---------- Dataset ----------

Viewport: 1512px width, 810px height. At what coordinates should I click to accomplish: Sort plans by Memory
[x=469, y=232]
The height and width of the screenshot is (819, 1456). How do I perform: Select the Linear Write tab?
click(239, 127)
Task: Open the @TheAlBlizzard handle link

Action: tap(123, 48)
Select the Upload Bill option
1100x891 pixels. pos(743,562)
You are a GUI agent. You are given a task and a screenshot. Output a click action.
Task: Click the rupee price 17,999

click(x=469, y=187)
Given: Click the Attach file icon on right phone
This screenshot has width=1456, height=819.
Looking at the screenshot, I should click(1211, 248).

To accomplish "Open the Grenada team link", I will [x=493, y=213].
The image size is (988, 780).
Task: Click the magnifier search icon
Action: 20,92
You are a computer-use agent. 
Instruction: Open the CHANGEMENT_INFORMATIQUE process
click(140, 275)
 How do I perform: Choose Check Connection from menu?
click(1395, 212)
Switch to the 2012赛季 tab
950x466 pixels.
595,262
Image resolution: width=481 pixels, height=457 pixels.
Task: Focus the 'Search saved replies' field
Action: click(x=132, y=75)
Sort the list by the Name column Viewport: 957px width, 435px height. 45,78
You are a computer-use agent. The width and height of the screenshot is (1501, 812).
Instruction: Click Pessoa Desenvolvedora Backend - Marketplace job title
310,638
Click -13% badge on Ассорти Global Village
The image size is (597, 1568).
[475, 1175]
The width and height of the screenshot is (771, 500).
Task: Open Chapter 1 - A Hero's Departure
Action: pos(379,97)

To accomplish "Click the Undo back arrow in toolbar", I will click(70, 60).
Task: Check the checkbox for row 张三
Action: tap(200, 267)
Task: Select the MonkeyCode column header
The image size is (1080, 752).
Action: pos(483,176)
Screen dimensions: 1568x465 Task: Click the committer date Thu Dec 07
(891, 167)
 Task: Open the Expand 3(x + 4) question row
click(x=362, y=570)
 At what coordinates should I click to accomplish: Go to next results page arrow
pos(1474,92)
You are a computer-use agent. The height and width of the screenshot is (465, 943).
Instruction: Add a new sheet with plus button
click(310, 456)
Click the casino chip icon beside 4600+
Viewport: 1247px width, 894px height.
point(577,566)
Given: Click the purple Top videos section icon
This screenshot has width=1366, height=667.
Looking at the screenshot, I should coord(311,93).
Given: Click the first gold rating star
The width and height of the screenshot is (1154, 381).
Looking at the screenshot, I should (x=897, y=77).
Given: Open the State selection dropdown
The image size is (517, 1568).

----------

▶ Task requirements: Retype all of the material, keeping each line exact.

▶ Response below:
Viewport: 1512px width, 810px height. At what coordinates should I click to accomplish: Sort plans by Memory
[x=469, y=232]
The height and width of the screenshot is (819, 1456). How do I perform: Select the Linear Write tab?
click(239, 127)
Task: Open the @TheAlBlizzard handle link

Action: tap(123, 48)
Select the Upload Bill option
1100x891 pixels. pos(743,562)
You are a GUI agent. You are given a task and a screenshot. Output a click action.
Task: Click the rupee price 17,999

click(x=469, y=187)
Given: Click the Attach file icon on right phone
This screenshot has width=1456, height=819.
Looking at the screenshot, I should click(1211, 248).

To accomplish "Open the Grenada team link", I will [x=493, y=213].
The image size is (988, 780).
Task: Click the magnifier search icon
Action: 20,92
You are a computer-use agent. 
Instruction: Open the CHANGEMENT_INFORMATIQUE process
click(140, 275)
 How do I perform: Choose Check Connection from menu?
click(1395, 212)
Switch to the 2012赛季 tab
950x466 pixels.
595,262
Image resolution: width=481 pixels, height=457 pixels.
Task: Focus the 'Search saved replies' field
Action: click(x=132, y=75)
Sort the list by the Name column Viewport: 957px width, 435px height. 45,78
You are a computer-use agent. The width and height of the screenshot is (1501, 812).
Instruction: Click Pessoa Desenvolvedora Backend - Marketplace job title
310,638
Click -13% badge on Ассорти Global Village
The image size is (597, 1568).
[475, 1175]
The width and height of the screenshot is (771, 500).
Task: Open Chapter 1 - A Hero's Departure
Action: pos(379,97)

To accomplish "Click the Undo back arrow in toolbar", I will click(70, 60).
Task: Check the checkbox for row 张三
Action: tap(200, 267)
Task: Select the MonkeyCode column header
The image size is (1080, 752).
Action: pos(483,176)
Screen dimensions: 1568x465 Task: Click the committer date Thu Dec 07
(891, 167)
 Task: Open the Expand 3(x + 4) question row
click(x=362, y=570)
 At what coordinates should I click to accomplish: Go to next results page arrow
pos(1474,92)
You are a computer-use agent. The height and width of the screenshot is (465, 943).
Instruction: Add a new sheet with plus button
click(310, 456)
Click the casino chip icon beside 4600+
Viewport: 1247px width, 894px height.
point(577,566)
Given: Click the purple Top videos section icon
This screenshot has width=1366, height=667.
Looking at the screenshot, I should coord(311,93).
Given: Click the first gold rating star
The width and height of the screenshot is (1154, 381).
Looking at the screenshot, I should (x=897, y=77).
Given: Open the State selection dropdown
The image size is (517, 1568).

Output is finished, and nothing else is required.